Smartphones put PDA makers in a pickle

MARKET ANALYSIS With demand for PDAs shrinking, domestic manufacturers are focusing on making devices that combine the features of both PDAs and cellphones

By Lisa Wang  /  STAFF REPORTER

The nation's personal digit assistant (PDA) contract makers will not feel immediate damage from shrinking demand for the handheld devices in face of the threat from smartphones, analysts said yesterday.

The analysts were responding to a Gartner Inc report showing lower PDA shipments last year.

Global PDA shipments declined 5.3 percent to 11.5 million units last year from the previous year due to the impact of smartphones and advanced phones, Gartner Inc said in a statement released over the weekend.

"I don't expect to see a quick impact," said Yang Hui-an (楊惠安), an analyst at the Market Intelligence Center (MIC, 市場情報中心).

"Some PDA makers did convert some of their manufacturing facilities for smartphones, but Taiwanese makers will be able to maintain their global market share in the short term, despite the dismal outlook for PDAs," she added.

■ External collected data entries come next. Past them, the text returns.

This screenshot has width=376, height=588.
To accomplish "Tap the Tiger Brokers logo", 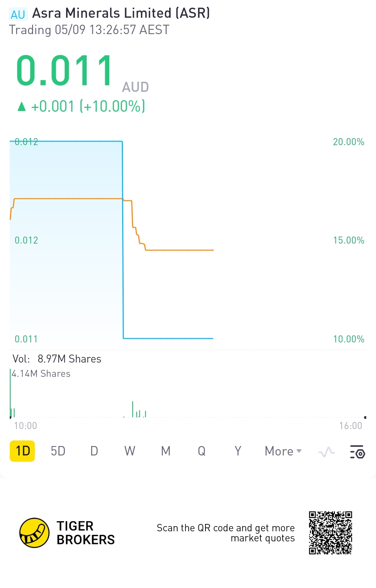I will [x=34, y=533].
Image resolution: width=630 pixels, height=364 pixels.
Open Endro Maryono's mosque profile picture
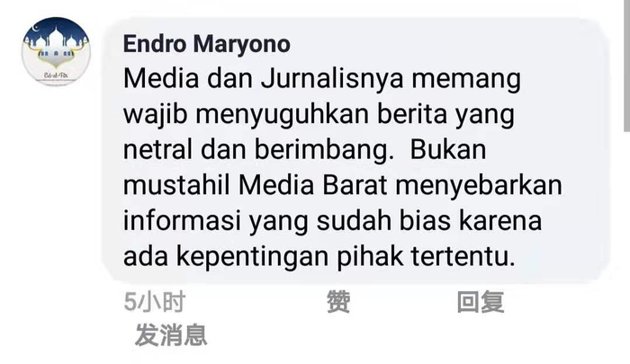click(56, 51)
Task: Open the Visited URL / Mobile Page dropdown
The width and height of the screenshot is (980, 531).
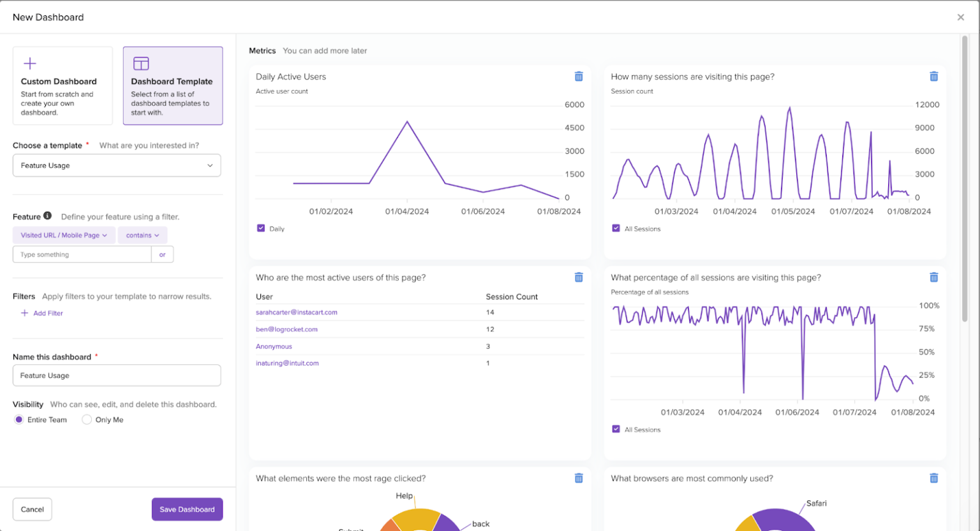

With increased orders from international vendors, Taiwanese PDA manufacturers are expected to see that global market share grew around 20 percent last year from the previous year to around 54.6 percent, with 6.3 million units shipped during the period. That would represent an increase of 52.9-percent year on year, according to Yang's report released last Thursday.

Though the PDA market is shrinking, the demand for handheld devices that combine some of the functions of PDAs, such as personal information management, with cellphone service is growing, said Roger Lin (林峻毅), an analyst at Pacific Securities Co (太平洋證券).

That will give domestic PDA manufacturers an advantage in switching to that area as most manufacturers are capable of producing such devices no matter what they are called, Lin said.

"I'm not pessimistic about the outlook for local PDA makers," he said.

Motorola Inc's V-series smartphones, made by Taiwan's Compal Electronics Corp (仁寶) and its affiliate Compal Communications Inc (華寶通訊), are actually like PDAs, according to Lin. "V-series smartphones are powered by PDA operating systems, but with additional voice functions," he said.

Peggy Chang (張意珮), an analyst specializing in the smartphone industry at market researcher Topology Research Institute (拓墣產業研究所), disagreed with Yang and Lin.

"Smartphones will significantly eat into the PDA market due to the lack of new functions developed by PDA vendors, which will force local companies to extend business to other areas," Chang said.

Some handsets such as Sony Ericsson's P800 offer complete personal information management functions similar to a PDA's and can serve as an option for those who do not like PDAs, she said.

"That has reflected on local PDA original-equipment-manufacturing companies' revenue," Chang said.

High Tech Computer Corp (宏達電子), Taiwan's largest PDA maker, hopes its smartphone business can increase its sales contribution to around 40 percent this year, she said.

Global smartphone shipments are expected to jump to around 27.59 million units this year and surge to 80.6 million in 2006, according to Topology.